Cruise Ship Rider Threatens Death Sentence for Glacier Bay Wildlife

 
PRESS RELEASE
  FOR IMMEDIATE RELEASE
Date:   October 15, 2001
Contact:   Kevin Collins, National Parks Conservation Association, 202-454-3392
Chip Dennerlein, National Parks Conservation Association, 907-277-6722


Cruise Ship Rider Threatens Death Sentence for Glacier Bay Wildlife

Washington, D.C. - "A provision added to the final FY 2002 Interior Appropriations bill at the request of the cruise ship industry could be a death sentence for whales and other wildlife in Alaska's Glacier Bay National Park. Sponsored by Senator Ted Stevens of Alaska, the amendment overturns two federal court decisions and allows more cruise ships to use Glacier Bay without an adequate analysis of the impact on the park's wildlife, water quality, and other resources.
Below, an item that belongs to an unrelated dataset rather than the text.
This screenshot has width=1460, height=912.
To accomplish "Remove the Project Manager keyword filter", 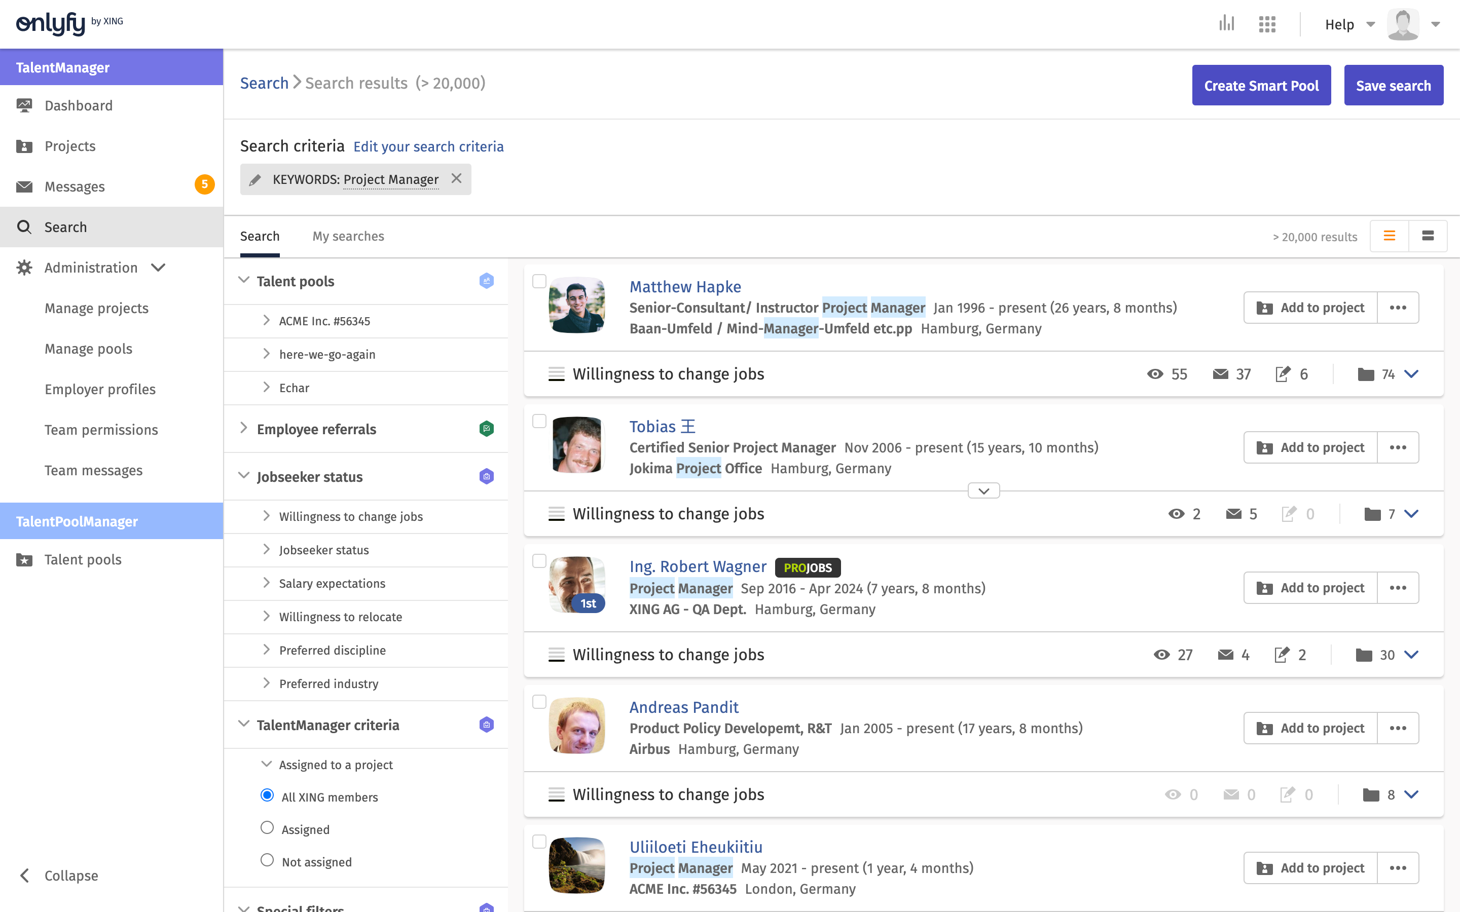I will click(457, 179).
"This is an outrageous disregard for the judicial process, the health of the park, and basic common sense. Decisions about the environmental impact of cruise ships should be made before more ships are allowed to enter the park, not after. In August, a federal court ordered the number of cruise ships allowed to enter the park to be reduced from 139 to 107, the pre-1996 level. Also in August, a 37-year-old pregnant endangered humpback whale was struck and killed by a cruise ship. A criminal investigation is under way. The Stevens provision ignores the court rulings and the threat to the park's wildlife and locks in place the higher number of cruise ships for at least two years."

In 1996, the National Park Service decided without preparing an environmental impact statement to dramatically increase the number of cruise ships allowed to use the park. NPCA successfully challenged that decision in court. Aside from collisions with marine mammals, cruise ships bring with them the risk of oil spills, increased air pollution, and disturbance of wildlife. Cruise companies in Alaska recently have been guilty of illegally dumping sewage, plastics, toxic chemicals, and oil as well as falsifying records to conceal violations.

"One whale was already killed by a cruise ship this year. How many more deaths will it take to demonstrate the need for a thorough evaluation of the risks associated with cruise ships?"